Işık Hızını Geçen Nötrinolar ve bizim “Ahmet Tik Tak”
“YÜZÜNÜZÜ güneşe çevirin ve gözünüzde canlandırın; şu an vücudunuzun her santimetrekaresine tam olarak 65 milyar tane nötrino isabet ediyor ve sizi delip sırtınızdan dışarı çıkıyor. Hayal değil bu gerçek. Güneşten yola çıkan nötrinoların bombardımanı altındayız. Güneşin dünyamıza isabet ettiği her santimetrekareye de her saniye 65 milyar nötrino geliyor. Nötrino, bir atomaltı parçacık. Herhangi bir elektrik yükü taşımıyor. O sayede elektromanyetik güçten etkilenmiyor. Kütlesi sıfır değil ama çok çok küçük.
İşte bu özellik sayesinde nötrinolar Cenevre yakınlarındaki CERN’den ateşlendiler, Alp Dağları’nın altından geçtiler ve İtalya’da Sasso Dağı yakınlarındaki bir dedektörde avlandılar. Peki ama her şeyi delip geçen bir ‘şey’ nasıl yakalanır? Işık hızına yakın hızda hareket eden ‘şey’ler, özel sıvıların içinde hız ışık hızını geçebiliyor.Bir parçacık sıvının içinde ışıkhızının üstüne çıktığında özel bir ışıma yayıyor. İşte OPERA deneyinde dedektörlerin yakaladığı ve ‘Varış zamanı’ diye kayda geçirdiği şey bu ışıma. Araştırmadaki bütün farkın 18 metre, yani 60 nanosaniye (saniyenin milyarda biri) seviyesinde olması, buna karşılık araştırmanın hata payının 10 nanosaniye olması da tartışılan konuların başında geliyor.” İsmet Berkan, Hürriyet, 25 Eylül, 2011
Şu aralar bilim dünyası heyecanla tartışıyor. İddia o denli büyük ki eğer gerçekse, en azından 300 yıldır dünyadaki teknoloji namına en önemli ilerlemenin bilim dalı olan Fizik, baştan sona sorgulanır olacak. İddia, CERN’deki OPERA deneyinde Işık hızını aşan parçaların varlığının kanıtlandığı yönünde. Işık hızının aşılması demek, Einstein’ın genel ve özel görelilik teorisinin de yeniden gözden geçirilmesi demek olur.

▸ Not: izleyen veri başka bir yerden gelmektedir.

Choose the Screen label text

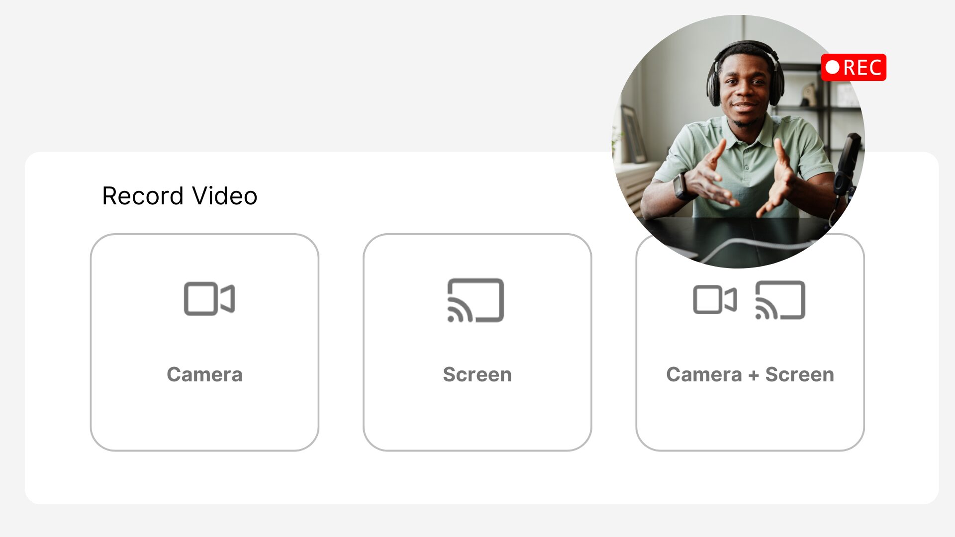click(477, 374)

Çünkü malum, E=mc2 formülüne göre c ışık hızıdır ve bu denklemle en basitinden biliriz ki kütlenin enerjiye dönüşümde sabit olan c yani ışık hızı sayesinde bu denklem çözülür. Eğer ışık hızı sabit değilse kütlenin ne kadar enerjiye denk olduğunu bilemeyeceğiz. İş ciddi.
CERN’de aranan ne peki? Aslında aranan maddenin yapı taşı kabul edilen atom ve atomu bir arada tutan parçacıklar. Evrenin sırlarına “Tanrı parçacığı” adı da verilen Higgs Bozonu’nu bularak ulaşmak diye de ifade edilebilir.
* * *
Gazetede öldüğünü okuduğumda etkilenmedim dersem yalan olur. Mağusa’nın önemli siması Ahmet Karakartal’ın ölümünden bahsediyorum. Üstelik de trajik ölümünden. Mağusa’nın suyunu içmiş, tozunu solumuş herkes Karakartal’ın Mağusa demek olduğunu bilir. Bu ülkenin sistemsizliğinin nice hayatları yok ettiğine üzülmemek, tepkisiz kalmak elde değil. Okan (Dağlı) hakkında çok güzel yazdı.
“Hisarın altındaki Canbulat stadının hemen üst başındaki Belediye evlerinde kalıyorlardı. MTG’nin maç ve antrenmanlarını kaçırmazdı. Karakartal ismini, soyisim olarak 1974’ün akabinde ilgili yasa geçtikten sonra yine çok sevdiği Beşiktaşından esinlenerek almıştı. Herkes “tik tak” lakabı ile tanırdı O’nu. Ahmet tik tak dedinmi bilmeyeni yoktu. Rivayete göre bir gün hoca takımı toplamış ve “gelin size tak tik vereceğim” demiş. Ahmet bunu duymuş, soranlara da hoca takıma “tik tak verecek” demiş. Ondan sonra da lakabı “tik tak” olmuş. “ Okan Dağlı, “Ahmet Karakartal”.